All of the listing should be transcribed exactly.

(Entries supplied begins)

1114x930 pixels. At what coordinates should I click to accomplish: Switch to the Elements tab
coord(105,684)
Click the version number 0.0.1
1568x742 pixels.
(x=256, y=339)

(Entries supplied ends)

■ Finished task ■
1114x930 pixels. At what coordinates should I click to accomplish: Switch to the Elements tab
coord(105,684)
Click the version number 0.0.1
1568x742 pixels.
(x=256, y=339)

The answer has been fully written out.